# Any open bass tournaments coming up



## jeepin_85 (Jan 20, 2012)

Wanted to see if any one knew of any open bass tournaments coming up in the next 3 or 4 weeks.


----------



## Harbor Hunter (Aug 19, 2007)

Cash For Bass Lake Erie 8-18.


----------



## ja[email protected] (Aug 14, 2013)

GLLS Open Toledo Division at Cullen Park Toledo Ohio.contact me for info


----------



## ranger373v (Oct 26, 2012)

finhunters on the ohio river.sept 22, $100/boat no member fee, $10 big bass. usually a great turn out, going out of tanners creek.

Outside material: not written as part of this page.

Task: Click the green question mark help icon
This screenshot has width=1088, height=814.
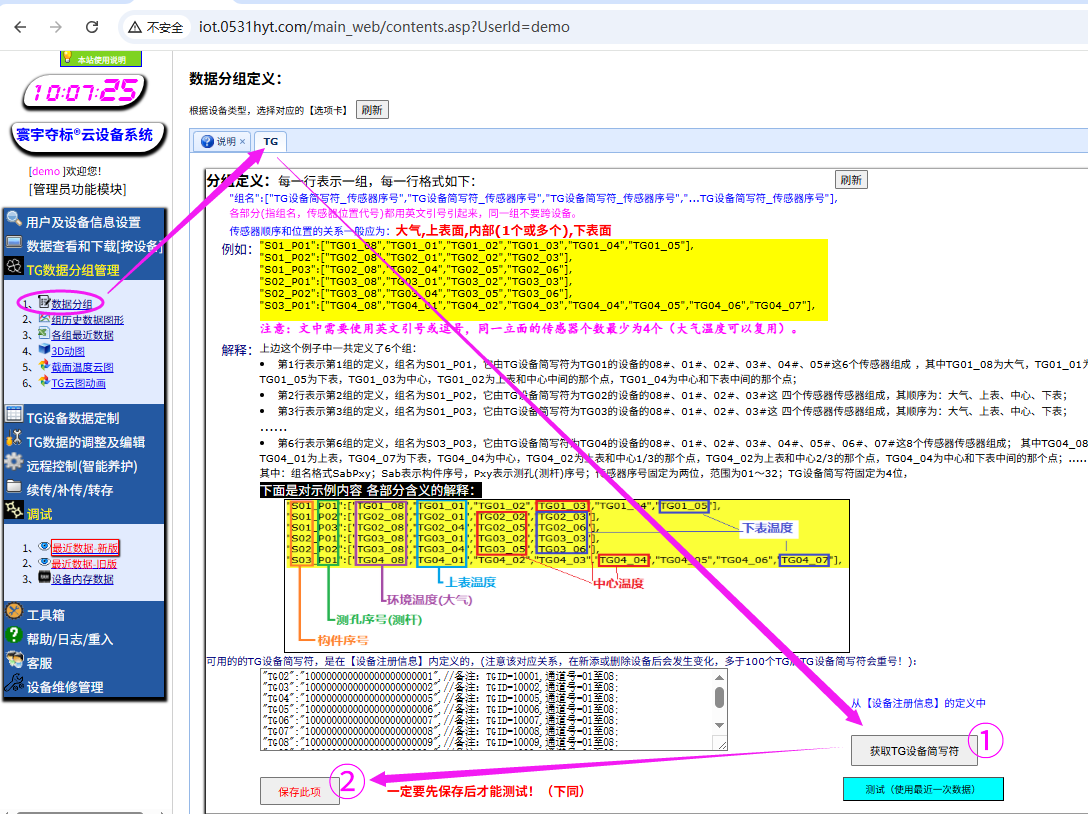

would love to have you join us!


----------



## jonzun (Jun 11, 2004)

Pleasant Hill Open this Sunday Aug 18, 7-3pm. $100 entry payout $1000 for first. JONZUN


----------



## jeepin_85 (Jan 20, 2012)

Hey, thanks fellas. Anything next weekend 24 and 25th I believe. Never took a bass boat on Erie. Don't know if Im totally ready for that.


----------



## Nipididdee (Apr 19, 2004)

http://www.dobass.com/100PERCENT.html

http://www.dobass.com/2013WEBFORMS/NOAA/CHAUTAUQUA.html

http://www.dobass.com/ohiobasstournaments.html

out of your region... but several make the trip from Central Ohio though 

nip


----------